Metropolitan Planning Council
Marca Bristo of Access Living addresses the crowd at our roundtable on Oct. 27.
Earlier this year, The Chicago Community Trust invited the Metropolitan Planning Council (MPC) to host an event to commemorate the 25th anniversary of the Americans with Disabilities Act (ADA). So, we decided to host a lunchtime panel discussion with local leaders from the disability community to help raise awareness about the accessibility issues of public transit and public spaces.
It was going to be great—until we realized that the main entrance to our building, a national historic landmark, is not ADA accessible. So what did we do next? We panicked for a second, and then arranged to move the event to Access Living, the country’s first universally designed corporate building. This episode was a great reminder of the built environmental barriers that so many Chicagoans face.

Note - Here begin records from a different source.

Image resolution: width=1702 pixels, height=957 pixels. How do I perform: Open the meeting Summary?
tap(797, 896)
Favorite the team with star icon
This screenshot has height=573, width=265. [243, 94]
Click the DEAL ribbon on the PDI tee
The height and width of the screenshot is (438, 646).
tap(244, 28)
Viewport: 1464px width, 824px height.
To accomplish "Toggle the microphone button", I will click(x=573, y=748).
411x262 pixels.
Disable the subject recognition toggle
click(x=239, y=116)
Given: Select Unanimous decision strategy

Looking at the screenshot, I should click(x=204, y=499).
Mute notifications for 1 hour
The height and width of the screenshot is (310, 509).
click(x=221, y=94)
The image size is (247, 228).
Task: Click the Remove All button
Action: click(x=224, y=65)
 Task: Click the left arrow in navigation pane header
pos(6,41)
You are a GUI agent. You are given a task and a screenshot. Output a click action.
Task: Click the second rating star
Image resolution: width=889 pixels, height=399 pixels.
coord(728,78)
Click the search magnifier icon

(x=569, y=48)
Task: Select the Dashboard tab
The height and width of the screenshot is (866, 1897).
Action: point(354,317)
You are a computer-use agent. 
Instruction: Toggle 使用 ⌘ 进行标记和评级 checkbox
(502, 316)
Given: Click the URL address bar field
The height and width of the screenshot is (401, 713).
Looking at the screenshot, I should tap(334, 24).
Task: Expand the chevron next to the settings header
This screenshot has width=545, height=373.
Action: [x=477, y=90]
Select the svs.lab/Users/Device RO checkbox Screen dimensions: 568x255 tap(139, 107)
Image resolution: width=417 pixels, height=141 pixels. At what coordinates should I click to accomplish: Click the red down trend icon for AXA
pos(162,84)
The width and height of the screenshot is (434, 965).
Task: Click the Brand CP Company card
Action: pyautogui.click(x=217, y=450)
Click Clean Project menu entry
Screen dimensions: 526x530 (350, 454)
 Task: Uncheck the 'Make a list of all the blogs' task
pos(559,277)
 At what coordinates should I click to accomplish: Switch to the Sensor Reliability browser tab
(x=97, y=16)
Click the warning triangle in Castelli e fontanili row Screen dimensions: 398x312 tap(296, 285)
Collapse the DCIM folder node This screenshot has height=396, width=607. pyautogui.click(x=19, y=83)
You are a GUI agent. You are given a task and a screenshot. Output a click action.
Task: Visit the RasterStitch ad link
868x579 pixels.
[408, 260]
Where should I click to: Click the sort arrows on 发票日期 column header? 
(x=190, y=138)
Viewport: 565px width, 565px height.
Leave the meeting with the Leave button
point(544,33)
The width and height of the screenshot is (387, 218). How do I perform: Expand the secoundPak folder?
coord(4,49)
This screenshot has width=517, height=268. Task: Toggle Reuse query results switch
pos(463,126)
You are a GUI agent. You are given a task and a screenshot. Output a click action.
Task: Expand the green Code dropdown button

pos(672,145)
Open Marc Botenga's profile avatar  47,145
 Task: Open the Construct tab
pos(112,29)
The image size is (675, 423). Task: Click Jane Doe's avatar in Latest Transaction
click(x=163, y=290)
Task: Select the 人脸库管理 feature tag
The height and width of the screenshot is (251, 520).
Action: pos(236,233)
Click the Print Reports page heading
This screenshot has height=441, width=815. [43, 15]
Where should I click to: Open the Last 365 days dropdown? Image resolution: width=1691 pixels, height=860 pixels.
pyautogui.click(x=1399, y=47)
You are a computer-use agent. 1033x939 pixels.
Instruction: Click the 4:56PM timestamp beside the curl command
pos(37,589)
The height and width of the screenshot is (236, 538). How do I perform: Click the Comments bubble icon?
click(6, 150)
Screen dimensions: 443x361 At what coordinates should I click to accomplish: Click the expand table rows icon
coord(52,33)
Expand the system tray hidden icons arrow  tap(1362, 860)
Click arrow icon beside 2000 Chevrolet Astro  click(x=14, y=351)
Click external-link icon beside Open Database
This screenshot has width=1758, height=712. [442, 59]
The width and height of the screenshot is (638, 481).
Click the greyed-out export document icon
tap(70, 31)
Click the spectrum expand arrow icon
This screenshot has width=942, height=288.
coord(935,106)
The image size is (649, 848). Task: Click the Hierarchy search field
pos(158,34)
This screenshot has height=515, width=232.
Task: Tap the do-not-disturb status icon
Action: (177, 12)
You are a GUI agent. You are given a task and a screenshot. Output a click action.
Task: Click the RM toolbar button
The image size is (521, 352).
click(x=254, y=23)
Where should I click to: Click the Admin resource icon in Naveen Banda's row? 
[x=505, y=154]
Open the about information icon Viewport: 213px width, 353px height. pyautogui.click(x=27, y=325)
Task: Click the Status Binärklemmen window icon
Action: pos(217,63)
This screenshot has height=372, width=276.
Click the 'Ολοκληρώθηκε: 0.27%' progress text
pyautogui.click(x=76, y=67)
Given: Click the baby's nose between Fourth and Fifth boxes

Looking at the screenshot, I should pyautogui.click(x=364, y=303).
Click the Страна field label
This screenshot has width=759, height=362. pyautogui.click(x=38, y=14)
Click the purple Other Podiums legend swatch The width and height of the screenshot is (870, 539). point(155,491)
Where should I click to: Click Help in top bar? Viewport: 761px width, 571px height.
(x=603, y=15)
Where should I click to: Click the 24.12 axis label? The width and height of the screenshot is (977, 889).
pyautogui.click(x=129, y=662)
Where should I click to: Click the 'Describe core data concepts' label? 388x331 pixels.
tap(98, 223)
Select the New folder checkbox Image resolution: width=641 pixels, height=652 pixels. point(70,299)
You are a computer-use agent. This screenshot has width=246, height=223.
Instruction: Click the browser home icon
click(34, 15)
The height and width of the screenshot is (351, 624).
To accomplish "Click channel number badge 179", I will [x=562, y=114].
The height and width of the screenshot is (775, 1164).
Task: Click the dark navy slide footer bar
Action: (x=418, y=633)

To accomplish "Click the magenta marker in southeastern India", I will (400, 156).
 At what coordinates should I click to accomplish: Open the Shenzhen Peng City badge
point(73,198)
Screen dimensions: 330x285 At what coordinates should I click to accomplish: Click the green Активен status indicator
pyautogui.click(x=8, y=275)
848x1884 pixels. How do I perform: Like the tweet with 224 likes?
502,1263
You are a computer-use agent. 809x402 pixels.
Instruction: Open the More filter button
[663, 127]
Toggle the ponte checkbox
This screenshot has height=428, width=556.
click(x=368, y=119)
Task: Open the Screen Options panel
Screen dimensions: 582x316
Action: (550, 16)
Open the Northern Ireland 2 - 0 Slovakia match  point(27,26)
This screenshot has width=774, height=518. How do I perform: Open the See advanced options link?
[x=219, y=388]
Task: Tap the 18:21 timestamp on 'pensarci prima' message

On Tuesday, Oct. 27, MPC hosted a roundtable discussion entitled “When Public Spaces Fail: Universal Design as Social Justice” to celebrate the progress and discuss the remaining challenges of public spaces and transportation since the passage of the Americans with Disabilities Act 25 years ago. This event featured René Luna, community activist from Access Living, Commissioner Karen Tamley from The Mayor’s Office for People with Disabilities and Jack Catlin, principal architect at LCM Architects.
Panelists Karen Tamley, René David Luna and Jack Catlin
Commissioner Tamley, who gets around in a wheel chair, talked about her high school days when public buses didn’t have wheel chair lifts, meaning she got left behind when her friends went to the mall. Today, all buses and 69 percent of elevated train stations are ADA accessible.
But while the city’s transportation is trending toward accessibility, it is a slow climb that is hampered by the city’s aging architecture and infrastructure that can make ADA accessibility updates costly and complex. MPC’s office space is a prime example of the accessibility limitations posed by our aging built environment: Our doorways don’t meet the minimum standard width to allow wheelchairs to enter with ease. While the city has made great strides in the past 25 years, there is still room for improvement in making our city more accessible for the 2.7 million Chicagoans who reported having a disability in the 2010 census.
Jack Catlin talked about the virtues of universal design—the design of objects and spaces for use by all people in the same way, without any need for specialization. He pointed to Millennium Park as a great example, a nationally recognized public space in Chicago’s downtown that is fully accessible to everyone without calling special attention to that fact. The people who suffer most in the absence of universal design are not only people with disabilities, but children and elderly people, a group that has a lot in common with the disabled community when it comes to community needs. MPC recognizes the intersection between the disabled and aging populations here in our region and will keep that in mind as we plan for the unprecedented growth of our aging population in the Chicago region.
It was a packed crowd at Access Living for our panel celebrating the 25th anniversary of the Americans with Disabilities Act.
An audience member said the Magnificent Mile, one of the city’s biggest tourist attractions and home to many high end retailers, “is not so magnificent” because the curb cuts pose dangers to people like her who are in wheel chairs. In response, Commissioner Tamley encouraged the audience to continue to contact her office with complaints, since they help her department respond to the needs and challenges of the city’s disabled community.
When moderator René Luna asked the speakers about the biggest challenges to making our public spaces and transportation more inclusive, our speakers said it was keeping up with the planning community. Catlin reminded the audience that when the disabled community is involved in planning efforts early on, rather than after the fact or as a result of a lawsuit, accessibility components don’t have to be complex or pricey. Catlin is currently part of an effort to update Chicago’s building code to marry the ADA and fair housing codes and create one set of standards that will make new construction highly accessible in the City of Chicago. He says that accessibility must be governed by ordinances; incentives are not enough.
If disability advocates are disconnected from the urban planning discussions that drive our city then that means that, at best, issues of access become an afterthought. Disability advocates need to be part of the discussion to ensure that everyone can enjoy our city’s public amenities. For example, the diagonal intersection crosswalks like the one at Jackson and State, bike lanes and bus rapid transit will affect people with disabilities and represent opportunities to engage that community for their advice. Marca Bristo, executive director of Access Living, rounded out the audience comments by reminding us that if we think of people with disabilities as marginal, then we will develop marginal policy solutions. MPC was honored to commemorate the 25th anniversary of the ADA and we look forward to engaging our region’s disability community to ensure that our work benefits all.